Tobin went on to describe Duggan as "the epitome of thinking, talking, writing and working for justice."
"His example is what has inspired so many. He taught young lawyers that a sense of justice is important, and that a sense of injustice is important," said Tobin.
Duggan said that the fact that he was being recognized for his extensive work as a public defender was evidence that in New Hampshire, the bar supports quality indigent defense as part of an overall high-quality justice system. "There are very few states in which the bar would honor a lawyer who spent most of his career as a public defender. It shows the strong commitment of this bar to ensuring the integrity of the legal system and equal access to justice," said Duggan.

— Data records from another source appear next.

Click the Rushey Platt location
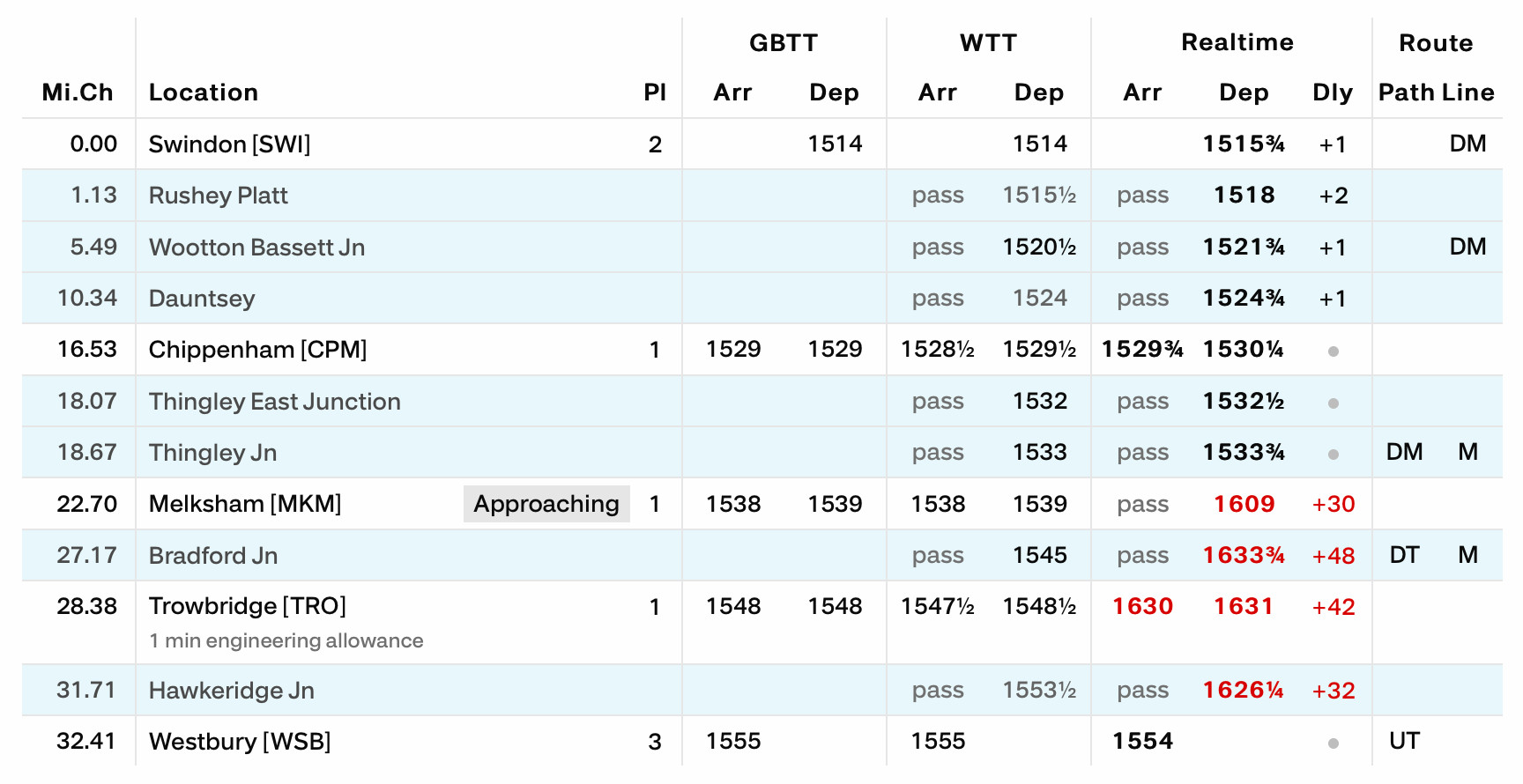1523x784 pixels. pyautogui.click(x=218, y=196)
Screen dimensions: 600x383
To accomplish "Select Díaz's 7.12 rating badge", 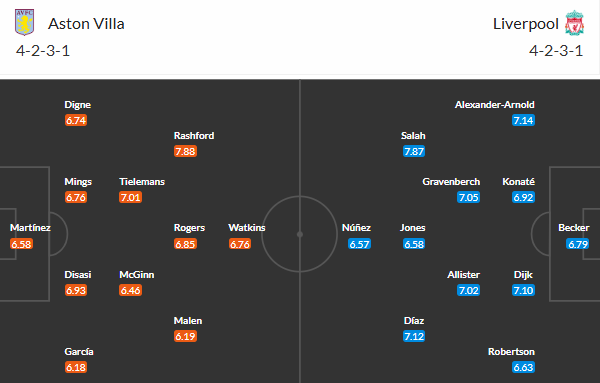I will (x=414, y=336).
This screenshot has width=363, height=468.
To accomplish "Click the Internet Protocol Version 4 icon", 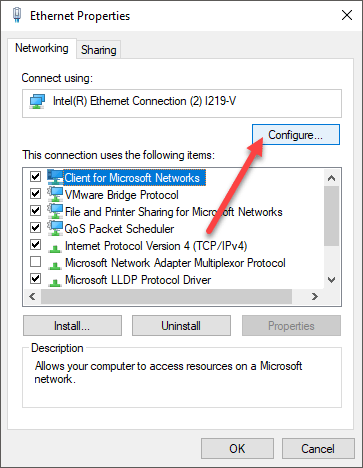I will pos(55,248).
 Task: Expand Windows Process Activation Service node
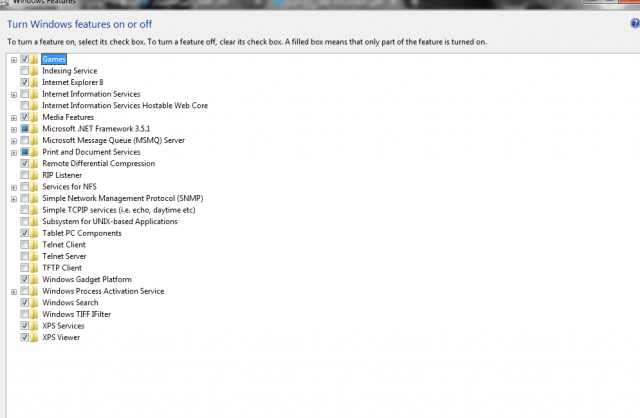point(14,292)
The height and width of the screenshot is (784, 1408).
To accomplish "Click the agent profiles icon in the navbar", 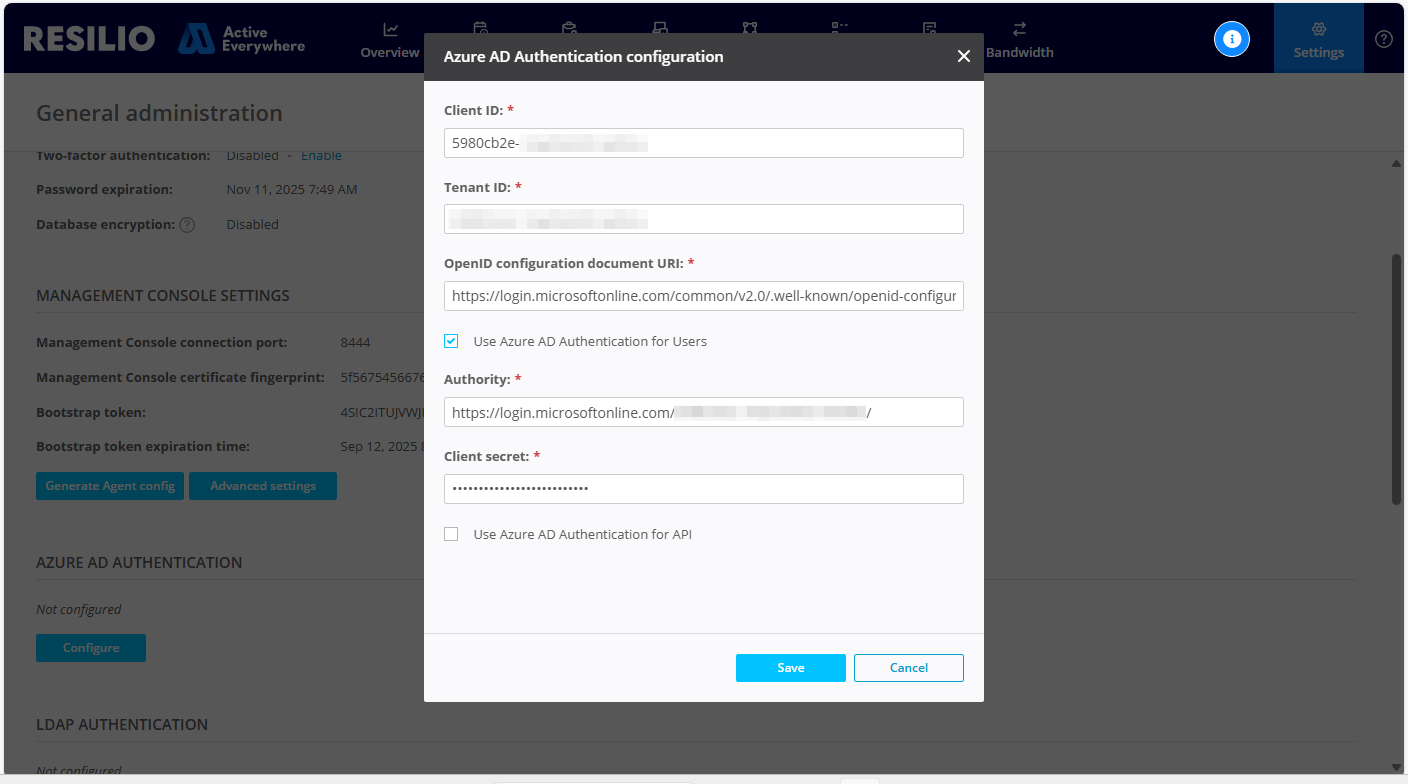I will tap(839, 30).
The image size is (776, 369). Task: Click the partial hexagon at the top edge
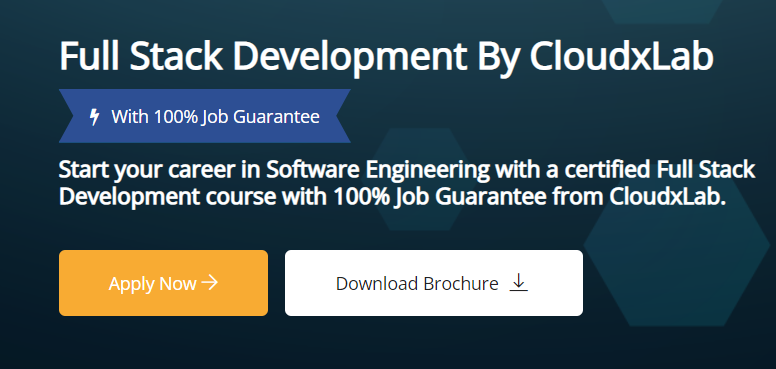click(x=662, y=11)
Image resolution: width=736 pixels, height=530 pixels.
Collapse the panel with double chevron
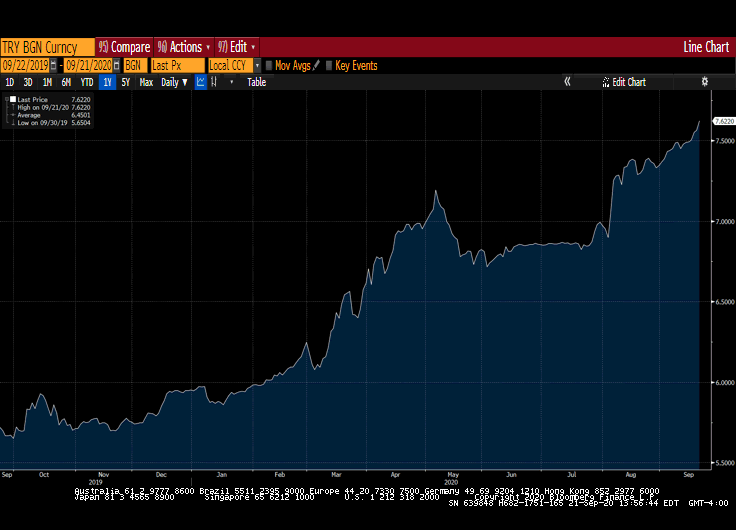tap(567, 82)
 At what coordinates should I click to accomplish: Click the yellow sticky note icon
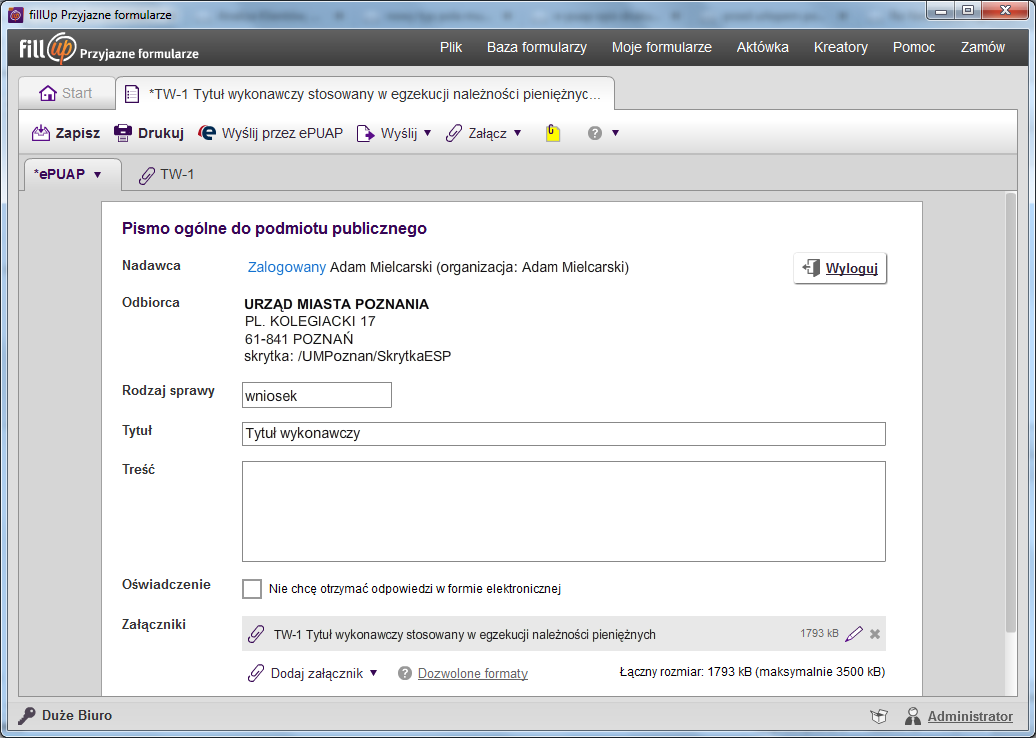click(553, 133)
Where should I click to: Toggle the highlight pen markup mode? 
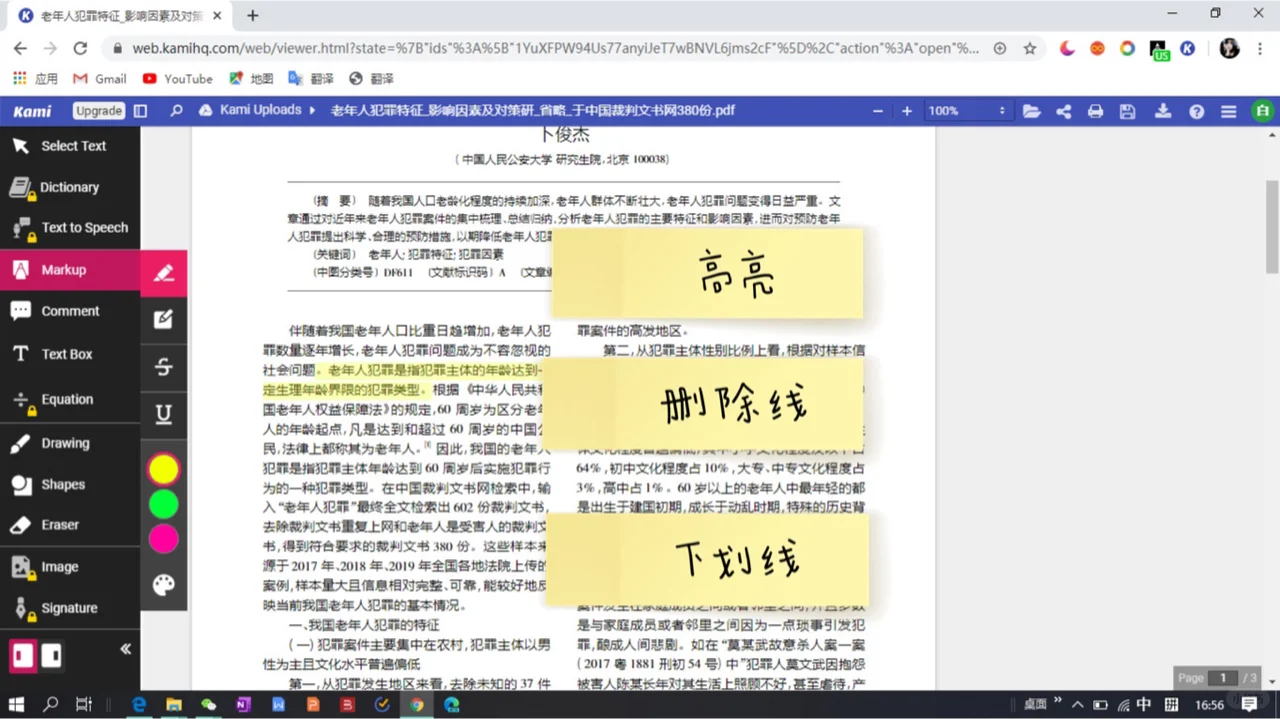coord(163,272)
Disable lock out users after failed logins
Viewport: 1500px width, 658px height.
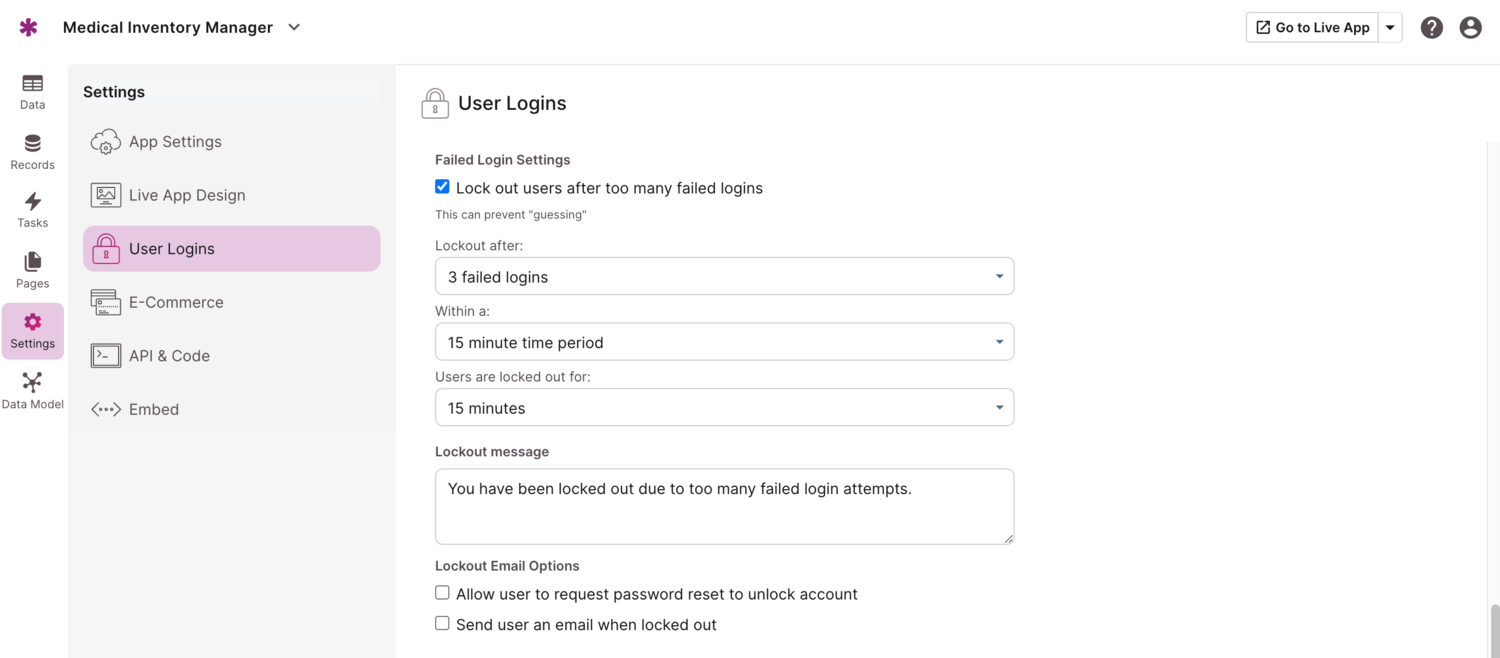click(x=442, y=187)
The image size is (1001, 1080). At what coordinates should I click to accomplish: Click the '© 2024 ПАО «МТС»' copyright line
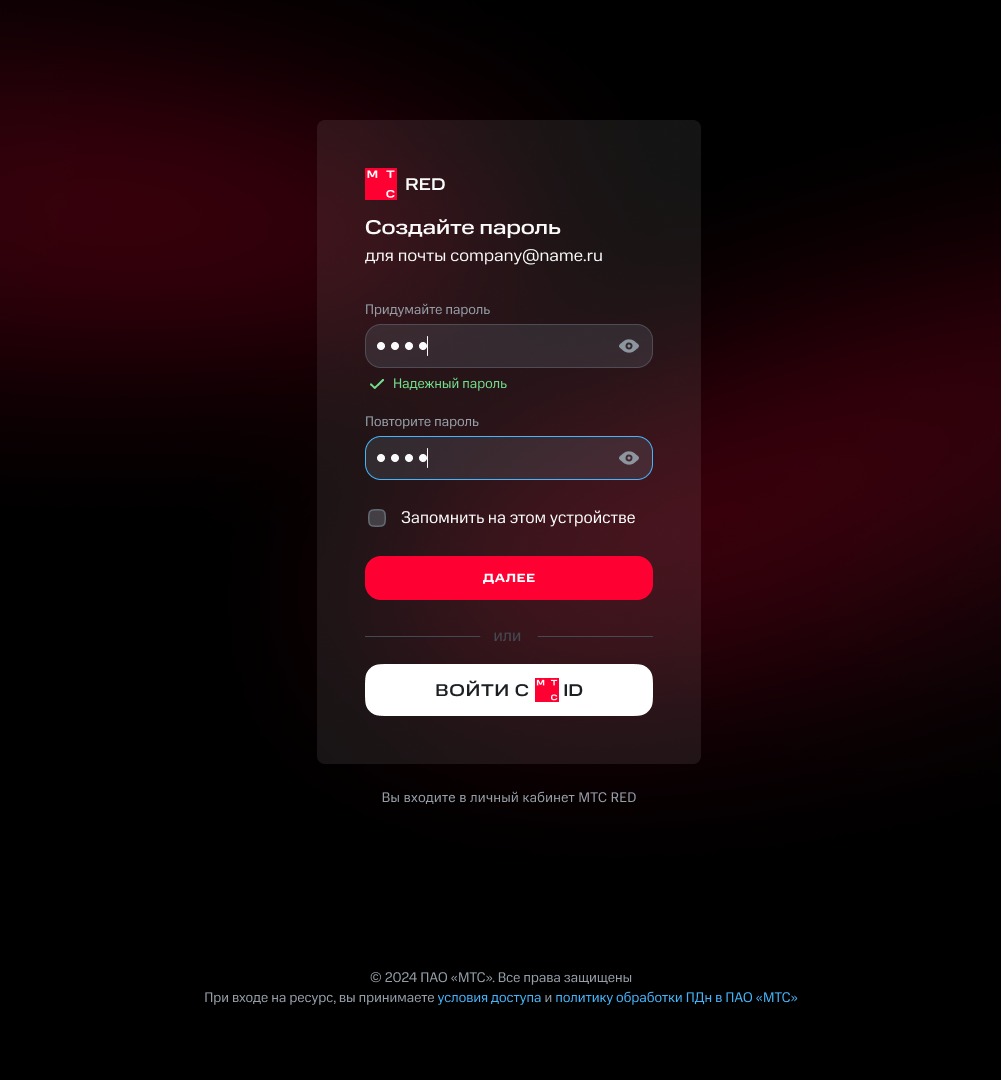(501, 977)
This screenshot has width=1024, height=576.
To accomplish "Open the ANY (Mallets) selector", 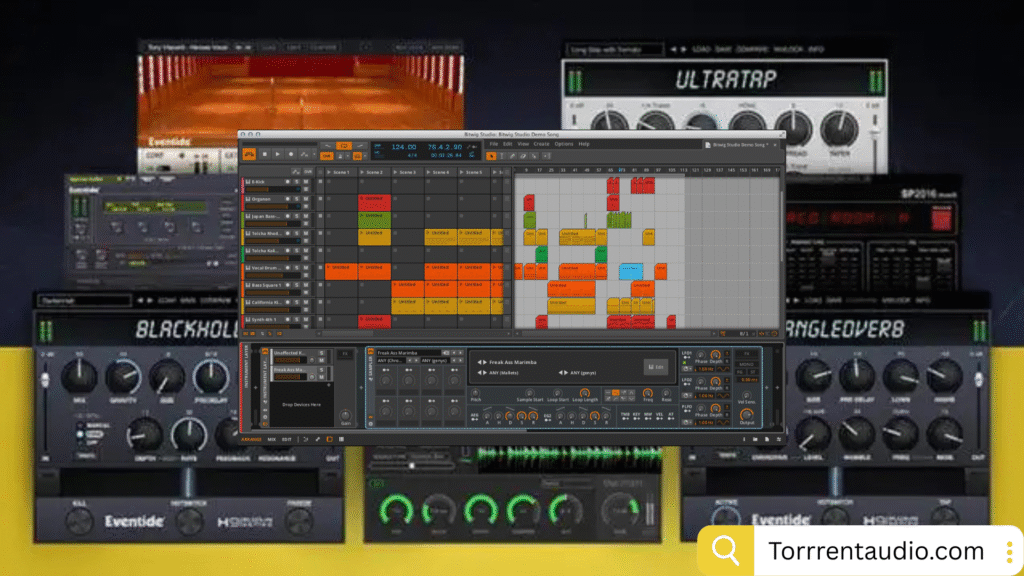I will tap(502, 372).
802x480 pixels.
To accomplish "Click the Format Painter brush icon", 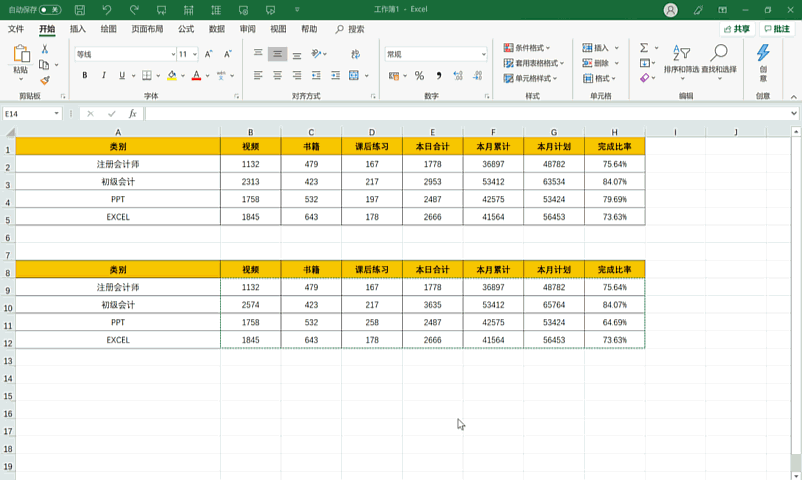I will (45, 80).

"When the legal system tolerates a low level of practice in the criminal justice system, that infects the rest of the system. By contrast, where the level of practice on the criminal side is high, judges can do their job better, clients are served better and the expectation is that the level of practice will be high for all lawyers," he said. "In New Hampshire, the Bar’s support of equal legal representation for indigent criminal defendants has contributed to the overall benefit of our justice system."
At the conclusion of the birthday festivities, Tobin asked everyone who had ever worked for NHLA, Public Defender, LARC or Pro Bono; taken a Pro Bono case; served on a governing board for a legal services agency; or otherwise supported the state’s legal services to stand. Looking around as nearly everyone stood, Tobin pointed out that "this is a broad-based community of people committed to equal access to justice."